- Trade advertisement
- Directed by: Germain Burger
- Written by: Kathleen Butler H. F. Maltby
- Story by: Oswald Mitchell Ian Walker Kathleen Tyrone
- Produced by: F. W. Baker
- Starring: John Longden Lesley Brook Angela Glynne
- Cinematography: Geoffrey Faithfull
- Edited by: A. Charles Knott
- Distributed by: Butcher's Film Service
- Release date: 1942;
- Running time: 77 minutes
- Country: United Kingdom
- Language: English

= Rose of Tralee (1942 film) =

Rose of Tralee is a 1942 British musical film directed by Germain Burger and starring John Longden, Lesley Brook and Angela Glynne. It was written by Kathleen Butler and H. F. Maltby and concerns an Irish singer who heads to America to pursue his dream of stardom.

== Preservation status ==
The British Film Institute National Archive holds a collection of ephemera but no film or video materials.

==Plot==
Struggling Irish singer Paddy O'Brien can no longer support his wife Mary and their young daughter Rose. When Mary's wealthy uncle, Stephen Graham, offers to provide for them on the condition that Paddy leaves them, Paddy reluctantly agrees. His plan is to go to America, make his fortune, and then bring his family over to join him. After a long, hard struggle, Paddy finally achieves success in America, and returns to England just after the outbreak of the Second World War. While he was away, Stephen has died, leaving Mary and Rose poorer than ever. Paddy joins the R.A.F., and through a series of coincidences the family is happily reunited.

==Cast==
- John Longden as Paddy O'Brien
- Lesley Brook as Mary O'Brien
- Angela Glynne as Rose O'Brien
- Mabel Constanduros as Mrs Thompson
- Talbot O'Farrell as Tim Kelly
- Gus McNaughton as Gleeson
- George Carney as Collett
- Virginia Keiley as Jean Hale
- Iris Vandeleur as Mrs Crawley
- Morris Harvey as McIsaac

==Reception==
The Monthly Film Bulletin wrote: "The story is rather slight and there is far more sentiment than is necessary.
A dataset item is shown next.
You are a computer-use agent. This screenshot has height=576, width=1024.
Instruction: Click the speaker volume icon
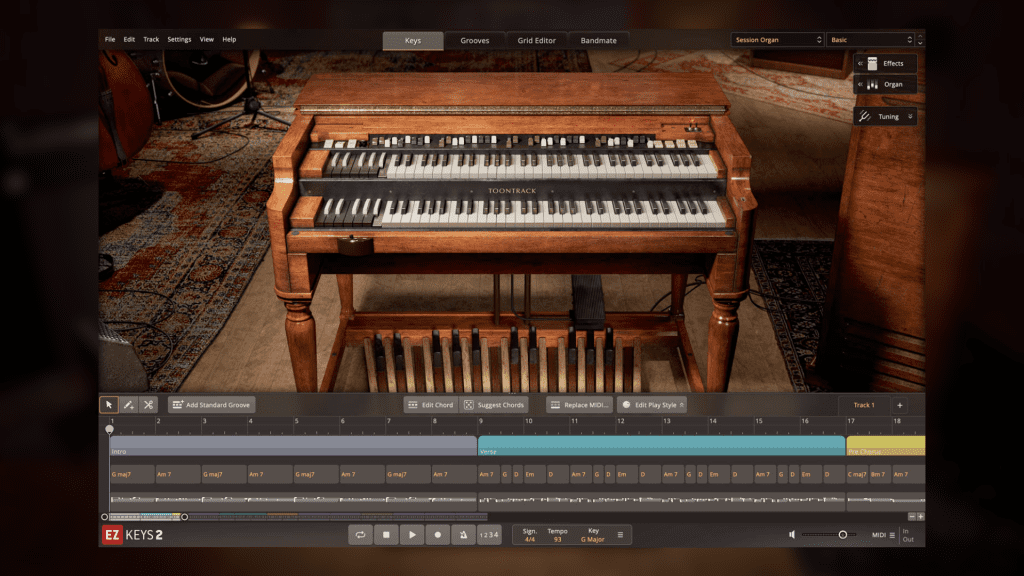(792, 535)
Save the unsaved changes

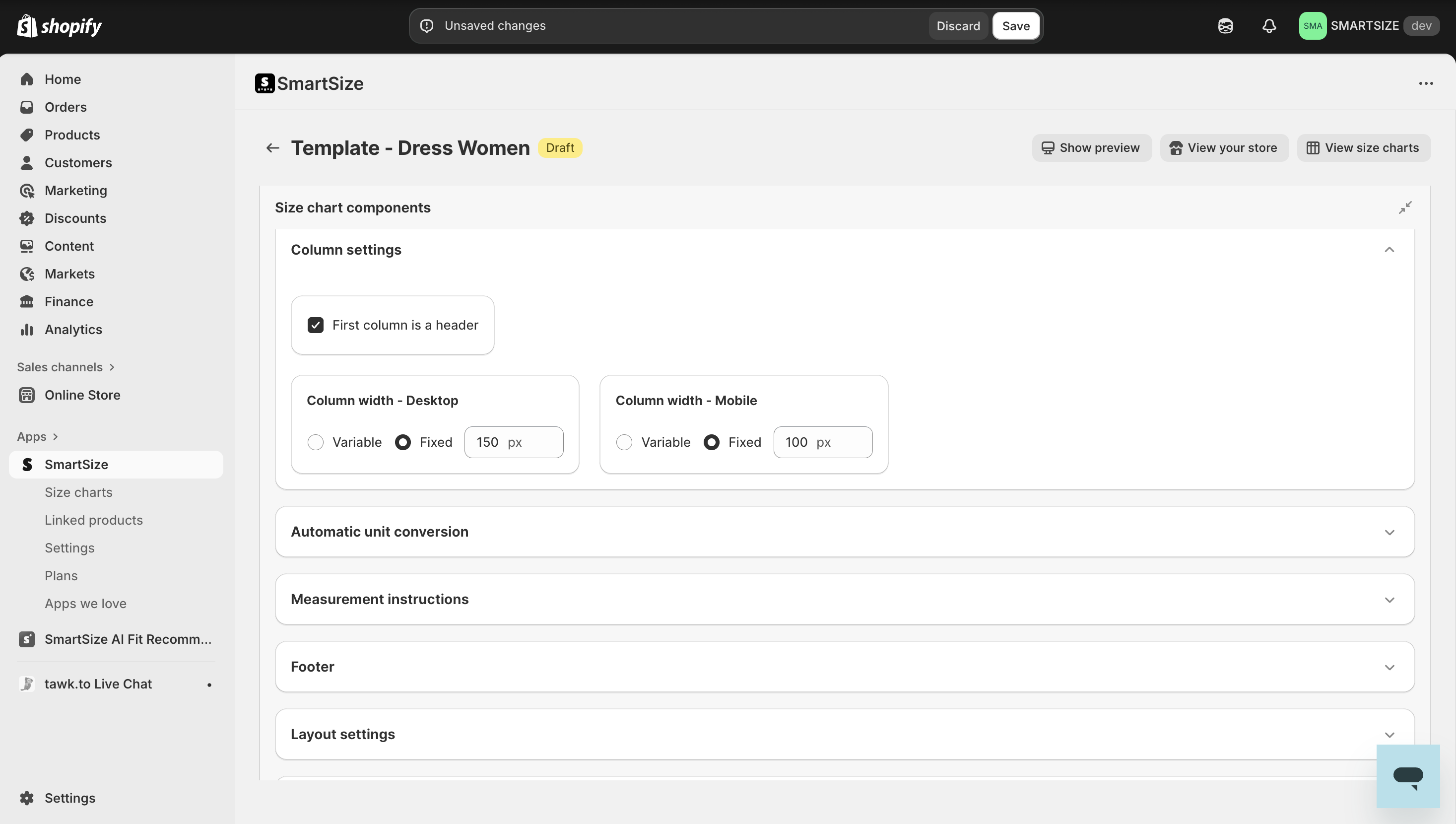pyautogui.click(x=1015, y=26)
The film is brought up to date by introducing the war as a background, but the acting is rather forced. Nevertheless, Iris Vandeleur as the heartless landlady, Mrs. McCrawley, who throws Mary and Rose out when they cannot pay their bill, makes a brief but excellent appearance, and John Longden, as Paddy, sings a number of Irish songs quite well."

Kine Weekly wrote: "The play is a simple, down-to-earth dramatisation of the tuneful and enduring song. Its obvious, yet evergreen, sentiment effectively colours a number of stern and amusing home-front cameos, and these, paraded in sequence and set to popular melody, furnish the bricks and mortar of popular emotional melodrama."

The Daily Film Renter wrote: "The story is appealing throughout and amply provides with pathos and sentiment. Johty Longden, as Paddy, is in good voice in well known Irish songs. Lesley Brook sympathetically portrays Mary, while little Angela Glynne will delight all the women with her song and dialogue."